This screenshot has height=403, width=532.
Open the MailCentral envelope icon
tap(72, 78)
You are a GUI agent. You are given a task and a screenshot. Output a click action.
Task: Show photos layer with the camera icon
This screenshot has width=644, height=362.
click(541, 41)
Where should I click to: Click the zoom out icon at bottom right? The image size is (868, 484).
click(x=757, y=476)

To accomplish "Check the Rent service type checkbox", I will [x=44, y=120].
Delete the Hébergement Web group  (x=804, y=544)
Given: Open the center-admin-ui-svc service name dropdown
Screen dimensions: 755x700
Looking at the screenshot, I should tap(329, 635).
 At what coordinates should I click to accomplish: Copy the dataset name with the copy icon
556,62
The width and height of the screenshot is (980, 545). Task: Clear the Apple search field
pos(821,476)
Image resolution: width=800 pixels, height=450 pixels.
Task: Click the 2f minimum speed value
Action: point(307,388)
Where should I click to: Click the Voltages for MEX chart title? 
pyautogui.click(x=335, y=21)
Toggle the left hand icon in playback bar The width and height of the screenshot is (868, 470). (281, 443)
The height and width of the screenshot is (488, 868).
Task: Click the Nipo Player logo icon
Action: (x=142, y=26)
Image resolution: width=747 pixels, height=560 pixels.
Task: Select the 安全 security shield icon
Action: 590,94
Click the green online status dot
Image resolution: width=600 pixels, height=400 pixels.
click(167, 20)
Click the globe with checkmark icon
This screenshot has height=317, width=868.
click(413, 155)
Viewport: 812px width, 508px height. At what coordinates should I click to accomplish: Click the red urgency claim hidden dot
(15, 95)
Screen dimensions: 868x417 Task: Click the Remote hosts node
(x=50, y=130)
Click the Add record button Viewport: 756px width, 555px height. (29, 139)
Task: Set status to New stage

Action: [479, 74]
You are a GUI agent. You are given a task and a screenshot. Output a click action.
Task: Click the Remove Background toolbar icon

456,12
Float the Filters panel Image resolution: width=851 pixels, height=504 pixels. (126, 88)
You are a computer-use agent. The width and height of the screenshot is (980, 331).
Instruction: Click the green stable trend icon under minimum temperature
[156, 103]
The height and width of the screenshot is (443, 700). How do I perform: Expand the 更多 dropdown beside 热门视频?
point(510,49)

Required action —
Exact reproduction is required. Give the lines of the data from its first line through the line containing "Float the Filters", and no others.

Your solution —
This screenshot has height=403, width=532.
Open the MailCentral envelope icon
tap(72, 78)
You are a GUI agent. You are given a task and a screenshot. Output a click action.
Task: Show photos layer with the camera icon
This screenshot has width=644, height=362.
click(541, 41)
Where should I click to: Click the zoom out icon at bottom right? The image size is (868, 484).
click(x=757, y=476)

To accomplish "Check the Rent service type checkbox", I will [x=44, y=120].
Delete the Hébergement Web group  (x=804, y=544)
Given: Open the center-admin-ui-svc service name dropdown
Screen dimensions: 755x700
Looking at the screenshot, I should tap(329, 635).
 At what coordinates should I click to accomplish: Copy the dataset name with the copy icon
556,62
The width and height of the screenshot is (980, 545). Task: Clear the Apple search field
pos(821,476)
Image resolution: width=800 pixels, height=450 pixels.
Task: Click the 2f minimum speed value
Action: point(307,388)
Where should I click to: Click the Voltages for MEX chart title? 
pyautogui.click(x=335, y=21)
Toggle the left hand icon in playback bar The width and height of the screenshot is (868, 470). (281, 443)
The height and width of the screenshot is (488, 868).
Task: Click the Nipo Player logo icon
Action: (x=142, y=26)
Image resolution: width=747 pixels, height=560 pixels.
Task: Select the 安全 security shield icon
Action: 590,94
Click the green online status dot
Image resolution: width=600 pixels, height=400 pixels.
click(167, 20)
Click the globe with checkmark icon
This screenshot has height=317, width=868.
click(413, 155)
Viewport: 812px width, 508px height. At what coordinates should I click to accomplish: Click the red urgency claim hidden dot
(15, 95)
Screen dimensions: 868x417 Task: Click the Remote hosts node
(x=50, y=130)
Click the Add record button Viewport: 756px width, 555px height. (29, 139)
Task: Set status to New stage

Action: [479, 74]
You are a GUI agent. You are given a task and a screenshot. Output a click action.
Task: Click the Remove Background toolbar icon

456,12
Float the Filters panel Image resolution: width=851 pixels, height=504 pixels. (126, 88)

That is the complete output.